AP, New York Times-Backed NewsRight Makes Its First Licensing Deal with Moreover

News Right, the newspaper industry’s digital licensing group, has made its first deal with a major aggregator, Moreover Technologies

NewsRight, a licensing organization for news organizations like the New York Times and Associated Press, has made its first deal, agreeing to sell its members' stories and data about those stories to Moreover Technologies.

Moreover is a news aggregator that charges companies – both small and multinational — to get access to stories and data packaged specifically to the company’s interests. For example, an oil company will pay to receive a wide range of reporting on oil and gas.

Prior to this deal, Moreover was not paying for most of that content nor was it getting any analytics. Now it will pay NewsRight to ensure it gets every story it needs from up to 1,000 news organizations, as well as said analytics.

“This is new,” David Westin, CEO of NewsRight, told TheWrap. “We haven’t seen this sort of multi-sourced license that includes data across this wide a spectrum.”

“Our relationship with one aggregator won’t make a difference, but if we can replicate it with others it will make a difference.”

The terms of the deal were not disclosed, but Westin said it was for more than one year and that money will vary based on how much content and data Moreover requests.

"Moreover Technologies is thrilled to parnter with NewsRight to provide our clients the timely and original news reports licensed from a broad set of digital publications," Moreover President Paul Farrell said in a statement.

NewsRight, initially founded by the Associated Press as the News Licensing Group, relaunched in January with 29 founding members such as the Times, AP and Post.
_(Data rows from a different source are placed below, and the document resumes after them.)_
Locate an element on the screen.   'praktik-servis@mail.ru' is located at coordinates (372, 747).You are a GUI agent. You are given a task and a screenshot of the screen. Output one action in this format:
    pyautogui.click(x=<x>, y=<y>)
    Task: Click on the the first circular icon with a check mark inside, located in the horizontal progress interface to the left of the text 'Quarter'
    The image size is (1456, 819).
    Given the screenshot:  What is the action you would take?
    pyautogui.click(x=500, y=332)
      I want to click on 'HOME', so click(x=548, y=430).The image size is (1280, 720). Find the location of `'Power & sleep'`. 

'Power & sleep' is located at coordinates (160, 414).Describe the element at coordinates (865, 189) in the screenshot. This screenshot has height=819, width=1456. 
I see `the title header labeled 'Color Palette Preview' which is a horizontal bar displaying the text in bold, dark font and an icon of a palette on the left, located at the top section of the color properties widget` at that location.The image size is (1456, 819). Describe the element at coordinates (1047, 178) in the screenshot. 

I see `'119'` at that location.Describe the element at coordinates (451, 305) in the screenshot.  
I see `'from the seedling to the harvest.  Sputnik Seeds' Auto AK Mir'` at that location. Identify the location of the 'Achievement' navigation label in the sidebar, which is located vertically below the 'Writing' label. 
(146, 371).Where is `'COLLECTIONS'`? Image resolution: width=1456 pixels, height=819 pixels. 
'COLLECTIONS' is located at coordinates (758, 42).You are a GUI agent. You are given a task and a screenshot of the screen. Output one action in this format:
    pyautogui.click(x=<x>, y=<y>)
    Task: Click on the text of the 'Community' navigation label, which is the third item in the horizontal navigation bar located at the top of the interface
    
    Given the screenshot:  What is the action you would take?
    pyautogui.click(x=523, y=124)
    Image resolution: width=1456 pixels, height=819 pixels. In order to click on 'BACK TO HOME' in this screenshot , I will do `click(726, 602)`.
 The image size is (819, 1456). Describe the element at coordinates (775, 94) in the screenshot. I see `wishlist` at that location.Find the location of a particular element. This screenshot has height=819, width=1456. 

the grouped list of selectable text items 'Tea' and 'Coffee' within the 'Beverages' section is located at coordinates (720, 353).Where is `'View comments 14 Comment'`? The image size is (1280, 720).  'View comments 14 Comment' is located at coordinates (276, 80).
On top of those founders, it has hundreds of other organizations signed up to license their work and provide data.

Also Read: New York Times, Washington Post, AP Found NewsRight

Its goal is to establish an additional revenue stream for newspapers for their digital content and to convince these large-scale business-to-business aggregators to recognize the need to pay for this content.

It has been in negotiations with Moreover for almost a year and has spent the past several months trying to convince similar aggregators to sign up for its service.

“We already have had some significant expression of interest from some other aggregators and have begun negotiations with some of them,” Westin said. “The hope is as we do more of them, they will get easier. We’ve worked through all the legal and business issues.”

At first, Westin said the hard part was settling all of those issues with NewsRight’s members, who all have different approaches to their digital content. Now, the focus is on these potential partners.